Gracee had offers to attend other universities, but chose BYU for a particular major and to be closer to family. While she didn’t initially plan to come to BYU as such a vocal representative of the LGBTQ community, she has since realized the importance of the work that needs to be done there and is willing to be in the public eye, even under criticism, to try to create the changes necessary to make it safer for others—especially those who are not quite ready yet to be out. Gracee recognizes how important it is to find a support system and was very intentional about doing so, and thus joined the RaYnbow Collective as soon as she arrived in Provo. About 50 people serve on the council; Gracee has served as the website and design graphic design lead, and was just asked to take over as President in April. 
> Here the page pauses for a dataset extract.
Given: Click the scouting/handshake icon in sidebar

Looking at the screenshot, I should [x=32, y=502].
Gracee acknowledges the climate at BYU is hard, and prospects for dating as a queer student even harder as there is always a fear that permeates. She says LGBTQ students are aware of the different messages given to different students based on who their bishop might be—there have been instances where bishops have required students self-report to the Honor Code for any attempts to date. “It’s so variable between bishops. Some are allies, some aren’t. You just have to choose what you tell them.” There’s also the constant fear that fellow students may rally against your very existence, as a group of protestors did at a Back to School Pride event held just off campus. Gracee is grateful her psychology program is filled with wonderful, supportive peers and professors.
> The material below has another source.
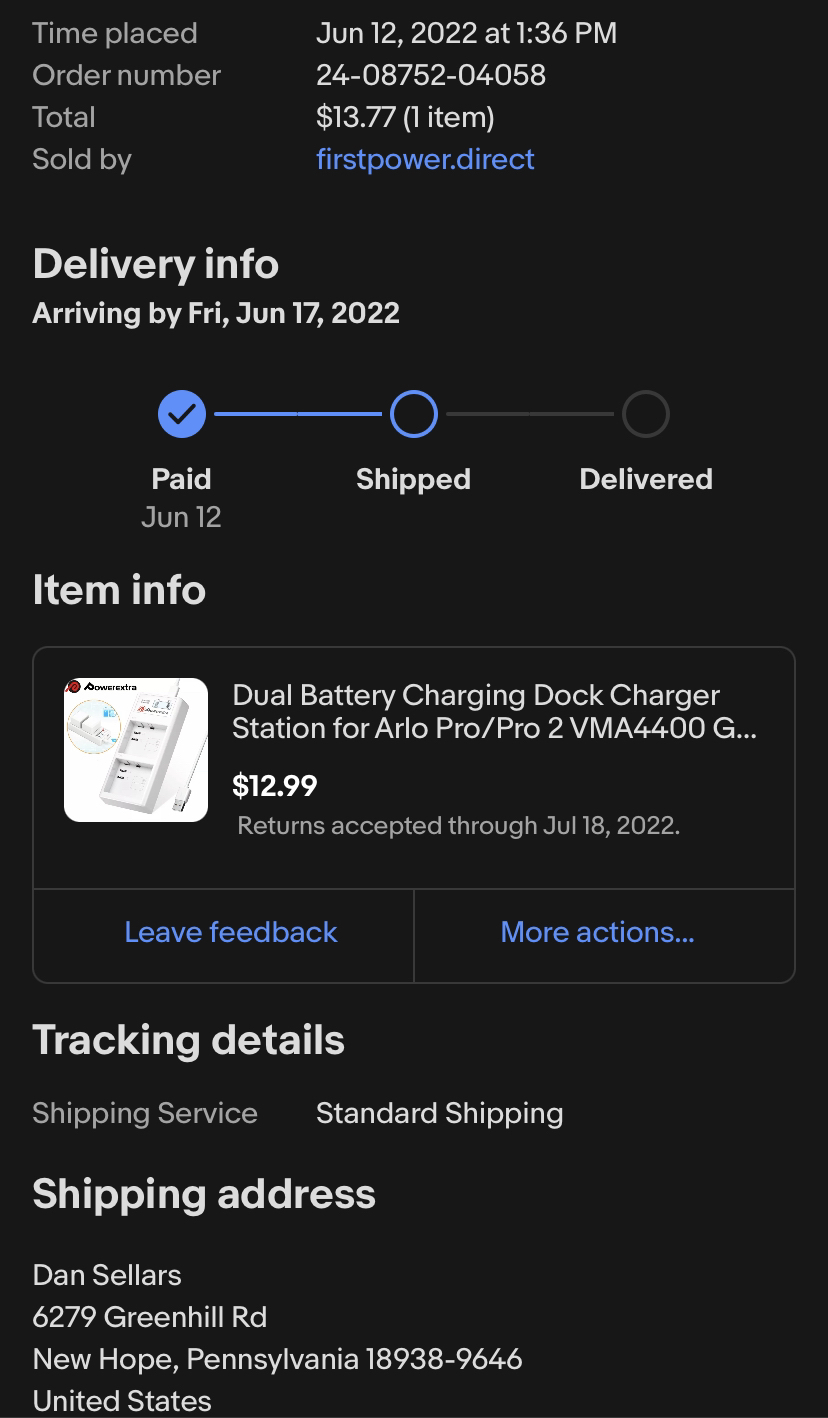Screen dimensions: 828x1418
Task: Tap the progress line between Shipped and Delivered
Action: 530,414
“I think that the ultimate path forward will be with compassion and curiosity. If we move forward in that way, I think hearts and minds will be more open, and there will be more understanding. It’s not about policy change, but people changing,” says Gracee. “There’s always hope. I don’t think God should be confined to one religion or a set of practices. You can find God anywhere. I don’t think we should put God in boxes. In the end, the ultimate problem we’re having is in the core teaching of Jesus, which is to love your neighbor as yourself. The designation of who your neighbor is has nothing to do with geography or orientation or our differences, but rather with our ability to see our shared humanity.”

In high school, Gracee started training guide dogs as a strategic way she could negotiate bringing an animal into a pet-free home. She has since brought up three dogs in the program and currently has a lab puppy living and training with her in Provo. The dog attends classes and events with Gracee at BYU, and is a visible reminder to many students that some people walk through life differently. Some have different needs. And sometimes, it just takes a little training and some resources to get there. Gracee Purcell is one young adult willing to make the personal sacrifices to help others to get there. To help others to see.